### [Given information]
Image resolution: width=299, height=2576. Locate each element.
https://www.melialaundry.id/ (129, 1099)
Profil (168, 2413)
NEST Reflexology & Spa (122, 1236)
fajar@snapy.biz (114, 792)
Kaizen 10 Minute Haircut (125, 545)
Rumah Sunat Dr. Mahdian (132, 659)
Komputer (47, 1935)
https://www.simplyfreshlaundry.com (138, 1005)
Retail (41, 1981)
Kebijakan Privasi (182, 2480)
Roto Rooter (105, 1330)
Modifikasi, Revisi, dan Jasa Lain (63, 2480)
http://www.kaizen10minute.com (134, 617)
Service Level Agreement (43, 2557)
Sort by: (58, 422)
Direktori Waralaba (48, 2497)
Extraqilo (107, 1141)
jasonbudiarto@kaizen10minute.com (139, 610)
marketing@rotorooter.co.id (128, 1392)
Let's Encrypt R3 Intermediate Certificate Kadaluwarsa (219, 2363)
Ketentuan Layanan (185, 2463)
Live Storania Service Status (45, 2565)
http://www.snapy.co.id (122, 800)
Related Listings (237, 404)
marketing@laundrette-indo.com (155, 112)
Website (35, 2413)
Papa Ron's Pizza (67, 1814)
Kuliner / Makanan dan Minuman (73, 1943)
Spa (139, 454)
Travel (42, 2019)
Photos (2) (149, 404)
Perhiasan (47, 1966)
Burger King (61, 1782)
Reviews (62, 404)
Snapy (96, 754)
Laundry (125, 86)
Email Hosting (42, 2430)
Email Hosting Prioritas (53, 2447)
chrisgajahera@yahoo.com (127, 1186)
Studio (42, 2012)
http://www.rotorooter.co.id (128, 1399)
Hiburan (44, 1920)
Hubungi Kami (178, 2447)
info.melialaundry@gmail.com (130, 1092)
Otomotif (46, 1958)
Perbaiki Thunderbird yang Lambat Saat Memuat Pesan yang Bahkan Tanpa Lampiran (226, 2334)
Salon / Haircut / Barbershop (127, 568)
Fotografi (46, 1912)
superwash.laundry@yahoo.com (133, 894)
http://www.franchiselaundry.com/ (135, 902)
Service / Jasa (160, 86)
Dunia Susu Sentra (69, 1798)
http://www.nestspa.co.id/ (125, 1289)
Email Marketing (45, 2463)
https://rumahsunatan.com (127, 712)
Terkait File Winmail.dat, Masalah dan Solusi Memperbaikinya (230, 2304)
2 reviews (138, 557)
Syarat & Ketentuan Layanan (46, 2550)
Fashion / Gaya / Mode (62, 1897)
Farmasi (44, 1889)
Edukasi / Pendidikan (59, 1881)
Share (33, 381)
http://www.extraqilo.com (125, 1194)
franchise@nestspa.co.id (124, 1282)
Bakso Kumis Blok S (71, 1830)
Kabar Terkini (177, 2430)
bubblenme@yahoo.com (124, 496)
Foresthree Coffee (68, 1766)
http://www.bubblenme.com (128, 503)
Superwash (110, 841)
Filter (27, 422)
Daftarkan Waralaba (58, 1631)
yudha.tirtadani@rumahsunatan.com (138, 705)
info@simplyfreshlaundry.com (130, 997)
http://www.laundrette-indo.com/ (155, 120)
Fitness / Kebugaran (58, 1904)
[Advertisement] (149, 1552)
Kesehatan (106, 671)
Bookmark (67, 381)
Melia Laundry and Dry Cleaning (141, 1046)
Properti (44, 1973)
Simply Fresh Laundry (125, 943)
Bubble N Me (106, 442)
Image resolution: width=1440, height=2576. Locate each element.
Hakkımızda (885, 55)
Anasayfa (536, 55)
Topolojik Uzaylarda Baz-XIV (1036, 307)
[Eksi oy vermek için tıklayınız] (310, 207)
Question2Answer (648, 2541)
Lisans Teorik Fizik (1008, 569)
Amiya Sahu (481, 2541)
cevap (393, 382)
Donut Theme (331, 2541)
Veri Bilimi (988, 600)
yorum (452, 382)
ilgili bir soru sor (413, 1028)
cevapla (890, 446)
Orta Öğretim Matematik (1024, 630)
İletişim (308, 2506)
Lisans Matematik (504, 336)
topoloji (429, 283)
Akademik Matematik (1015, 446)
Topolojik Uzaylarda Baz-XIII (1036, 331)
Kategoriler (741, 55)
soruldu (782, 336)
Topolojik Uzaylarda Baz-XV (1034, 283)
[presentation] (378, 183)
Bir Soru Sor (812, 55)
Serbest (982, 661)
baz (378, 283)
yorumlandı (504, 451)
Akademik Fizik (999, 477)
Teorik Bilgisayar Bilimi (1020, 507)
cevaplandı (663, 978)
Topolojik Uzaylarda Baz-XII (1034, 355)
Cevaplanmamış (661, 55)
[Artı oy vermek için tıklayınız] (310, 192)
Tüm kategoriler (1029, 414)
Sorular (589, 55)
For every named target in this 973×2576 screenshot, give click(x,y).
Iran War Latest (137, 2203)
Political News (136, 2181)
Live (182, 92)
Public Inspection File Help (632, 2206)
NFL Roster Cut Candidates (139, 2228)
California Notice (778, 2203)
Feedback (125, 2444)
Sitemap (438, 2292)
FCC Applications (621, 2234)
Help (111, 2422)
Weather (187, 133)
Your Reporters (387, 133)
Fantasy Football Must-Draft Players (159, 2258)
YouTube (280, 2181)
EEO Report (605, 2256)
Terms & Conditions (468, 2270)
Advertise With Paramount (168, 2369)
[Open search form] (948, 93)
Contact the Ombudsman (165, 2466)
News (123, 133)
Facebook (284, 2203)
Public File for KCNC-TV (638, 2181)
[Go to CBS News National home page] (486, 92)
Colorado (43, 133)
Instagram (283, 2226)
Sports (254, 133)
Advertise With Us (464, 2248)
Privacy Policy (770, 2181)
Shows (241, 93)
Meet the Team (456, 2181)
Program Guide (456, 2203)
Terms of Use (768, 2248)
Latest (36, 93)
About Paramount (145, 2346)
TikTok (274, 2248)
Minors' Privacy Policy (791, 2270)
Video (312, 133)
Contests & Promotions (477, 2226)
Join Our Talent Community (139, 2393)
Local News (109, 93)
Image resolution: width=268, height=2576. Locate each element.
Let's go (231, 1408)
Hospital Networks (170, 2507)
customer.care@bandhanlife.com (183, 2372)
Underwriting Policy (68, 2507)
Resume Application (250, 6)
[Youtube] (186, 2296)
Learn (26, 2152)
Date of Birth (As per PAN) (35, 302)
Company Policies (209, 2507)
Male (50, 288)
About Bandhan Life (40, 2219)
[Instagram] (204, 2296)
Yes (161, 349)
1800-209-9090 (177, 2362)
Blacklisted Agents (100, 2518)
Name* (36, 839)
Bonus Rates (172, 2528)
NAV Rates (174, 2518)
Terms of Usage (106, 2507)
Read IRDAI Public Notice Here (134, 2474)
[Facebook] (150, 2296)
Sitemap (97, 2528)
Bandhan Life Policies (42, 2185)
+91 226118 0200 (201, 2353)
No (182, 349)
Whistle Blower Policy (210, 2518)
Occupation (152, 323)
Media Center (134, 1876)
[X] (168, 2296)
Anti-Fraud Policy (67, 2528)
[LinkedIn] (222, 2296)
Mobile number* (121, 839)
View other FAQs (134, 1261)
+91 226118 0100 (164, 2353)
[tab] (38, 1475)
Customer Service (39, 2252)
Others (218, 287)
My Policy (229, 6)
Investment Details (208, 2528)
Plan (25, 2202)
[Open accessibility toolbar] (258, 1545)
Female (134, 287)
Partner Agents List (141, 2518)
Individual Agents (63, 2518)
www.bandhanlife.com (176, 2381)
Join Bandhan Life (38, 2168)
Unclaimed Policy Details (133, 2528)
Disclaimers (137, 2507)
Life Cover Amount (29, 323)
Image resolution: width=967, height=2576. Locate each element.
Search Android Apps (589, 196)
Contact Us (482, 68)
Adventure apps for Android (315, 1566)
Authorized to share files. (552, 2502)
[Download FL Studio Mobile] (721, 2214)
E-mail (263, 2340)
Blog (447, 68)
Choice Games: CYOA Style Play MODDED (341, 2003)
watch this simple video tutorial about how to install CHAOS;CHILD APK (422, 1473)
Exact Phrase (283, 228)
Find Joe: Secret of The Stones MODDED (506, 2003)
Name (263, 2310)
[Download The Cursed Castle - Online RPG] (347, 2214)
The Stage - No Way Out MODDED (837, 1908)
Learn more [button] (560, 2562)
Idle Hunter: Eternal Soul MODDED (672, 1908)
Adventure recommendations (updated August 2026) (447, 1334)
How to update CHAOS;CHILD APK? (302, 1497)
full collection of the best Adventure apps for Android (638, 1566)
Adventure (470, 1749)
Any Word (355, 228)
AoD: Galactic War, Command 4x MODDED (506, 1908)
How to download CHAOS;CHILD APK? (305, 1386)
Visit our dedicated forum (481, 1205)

### [Exercise prompt]
The answer must be all the lines above that hold the word "Akademik".

### [Problem solution]
Akademik Matematik (1015, 446)
Akademik Fizik (999, 477)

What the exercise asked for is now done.